- What to do
Return the entries exactly. Images are not part of the copy.

- Exercise material
━━━━

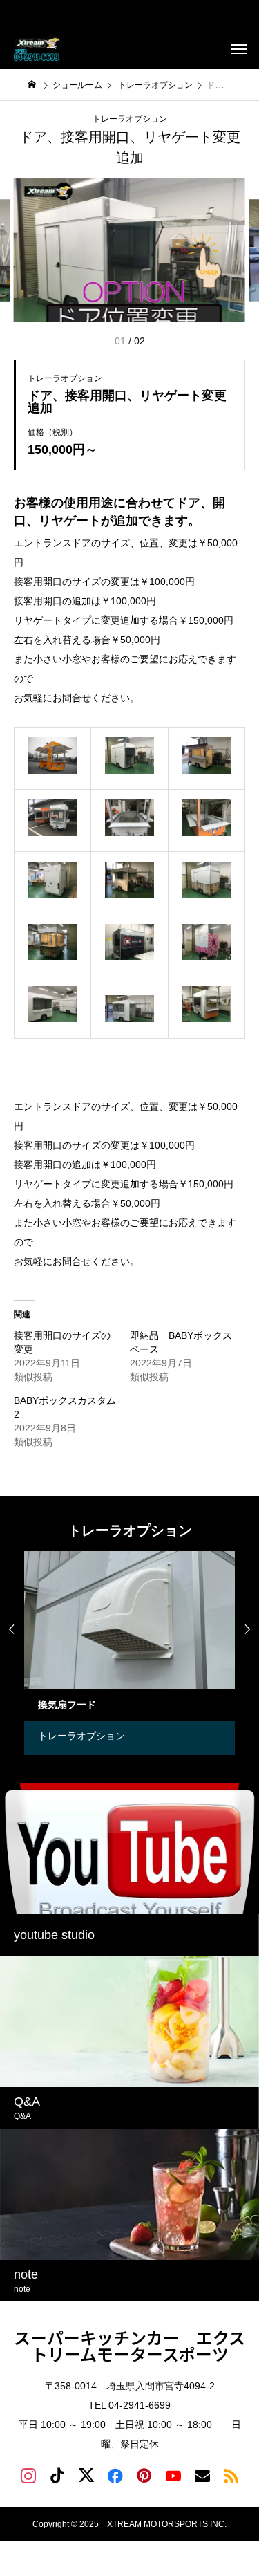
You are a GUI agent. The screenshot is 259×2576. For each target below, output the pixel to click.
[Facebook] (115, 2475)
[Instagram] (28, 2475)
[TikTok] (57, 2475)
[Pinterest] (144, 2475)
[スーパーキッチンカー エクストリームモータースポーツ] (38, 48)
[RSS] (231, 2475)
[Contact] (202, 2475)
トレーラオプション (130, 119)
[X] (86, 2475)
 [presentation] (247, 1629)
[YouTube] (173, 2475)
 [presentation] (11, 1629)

━━━━

- Solution to this problem
You are a GUI agent. The screenshot is 259×2576. For each target below, output the pixel to click.
[Facebook] (115, 2475)
[Instagram] (28, 2475)
[TikTok] (57, 2475)
[Pinterest] (144, 2475)
[スーパーキッチンカー エクストリームモータースポーツ] (38, 48)
[RSS] (231, 2475)
[Contact] (202, 2475)
トレーラオプション (130, 119)
[X] (86, 2475)
 [presentation] (247, 1629)
[YouTube] (173, 2475)
 [presentation] (11, 1629)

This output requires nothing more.